Statistic	Length	Word Count
Min	2.0	1.00
1st Qu.	109.0	19.00
Median	185.0	32.00
Mean	202.1	34.56
3rd Qu.	269.0	46.00
Max	2,900.0	532.00

Blogs

Corpus Size (Kb)	Number of Lines	Number of Words
5,802.8	20,000	833,312

Statistic	Length	Word Count
Min	2.0	1.00
1st Qu.	47.0	9.00
Median	156.0	28.00
Mean	229.4	41.67
3rd Qu.	330.0	60.00
Max	3,644.0	654.00

With 2360148 tweets, 20000 news articles and 20000 blogs, there is a total of 2400148 documents to potentially hold in memory and analyse. Clearly, this is too much for most mobile phones and would lead to an unacceptably long runtime for the model. It was therefore necessary to subset the data in subsequent exploration. Additionally, large datasets with no further use were deleted in situ to free up RAM as the code executed.

Exploration and Cleaning

Exploration and calculations were initially performed on the Tweet dataset, and then replicated for the news and blog datasets.

A subset of the data were loaded to avoid excessive RAM usage and runtime. entries from the data were grabbed, looping over the lines in the dataset and using rbinom to decide whether or not to include each line. This randomisation of line selection helped to mitigate bias in the sampling process.

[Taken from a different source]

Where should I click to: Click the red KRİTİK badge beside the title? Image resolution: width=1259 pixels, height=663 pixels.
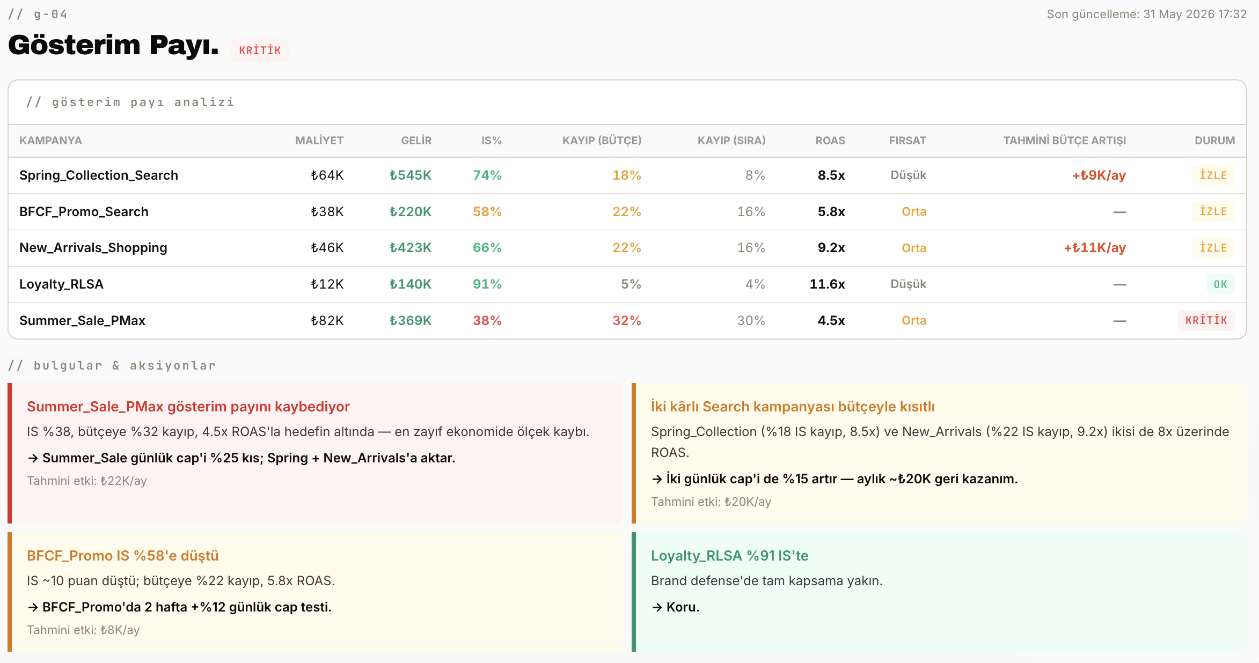260,50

With the data grabbed as both a character vector and a corpus, a spell checking function implemented via the hunspell package was used to check for non-english or misspelled words.

A total of 7901 misspelled or non-english words were detected in the tweet dataset. They were added to a list of additional stopwords (a profanity dataset at http://www.bannedwordlist.com/lists/swearWords.txt) to be filtered out, so that they do not corrupt the model. A potential extension would be to perform correct spelling suggestion on the misspelled words, thereby retrieving some information at the cost of confounding the dataset with mistaken suggestions from the spell checker. This was not implemented because of its impact on the runtime and the additional complexity of validating suggested corrections.

Next, the data were tokenised. The list of additional stopwords was passed for removal from the list of tokens, so that modelling did not take them into account. All further processing was performed on the tokenised list, so the corpus was removed from memory.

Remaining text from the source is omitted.